Abstract
Background Palliative sedation is defined as deliberately lowering a patient’s consciousness, to relieve intolerable suffering from refractory symptoms at the end of life. Palliative sedation is considered a last resort intervention in end-of-life care that should not be confused with euthanasia.
Aim To inform healthcare professionals about attitudes of the general public regarding palliative sedation.
Design and setting A cross-sectional survey among members of the Dutch general public followed by qualitative interviews.
Method One thousand nine hundred and sixty members of the general public completed the questionnaire, which included a vignette describing palliative sedation (response rate 78%); 16 participants were interviewed.
Results In total, 22% of the responders indicated knowing the term ‘palliative sedation’. Qualitative data showed a variety of interpretations of the term. Eighty-one per cent of the responders agreed with the provision of sedatives as described in a vignette of a patient with untreatable pain and a life expectancy of <1 week who received sedatives to alleviate his suffering. This percentage was somewhat lower for a patient with a life expectancy of <1 month (74%, P = 0.007) and comparable in the case where the physician gave sedatives with the aim of ending the patient’s life (79%, P = 0.54).

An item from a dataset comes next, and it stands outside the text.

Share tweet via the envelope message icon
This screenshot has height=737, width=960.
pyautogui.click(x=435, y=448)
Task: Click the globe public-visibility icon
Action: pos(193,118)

Conclusion Most of the general public accept the use of palliative sedation at the end of life, regardless of a potential life-shortening effect. However, confusion exists about what palliative sedation represents. This should be taken into account by healthcare professionals when communicating with patients and their relatives on end-of-life care options.
INTRODUCTION
Providing good end-of-life care is one of the five main processes in health care.1 Many patients with incurable cancer consider quality of life to be more important than prolonging life when death is approaching.2 However, in practice many patients suffer from multiple symptoms at the end of life, including physical symptoms such as pain, fatigue, and nausea, and psychosocial and existential issues.3,4 Sometimes these symptoms are refractory, that is they cannot be sufficiently controlled with medication and/or other treatment modalities.5 Therefore end-of-life care sometimes involves intensive forms of symptom alleviation, such as palliative sedation.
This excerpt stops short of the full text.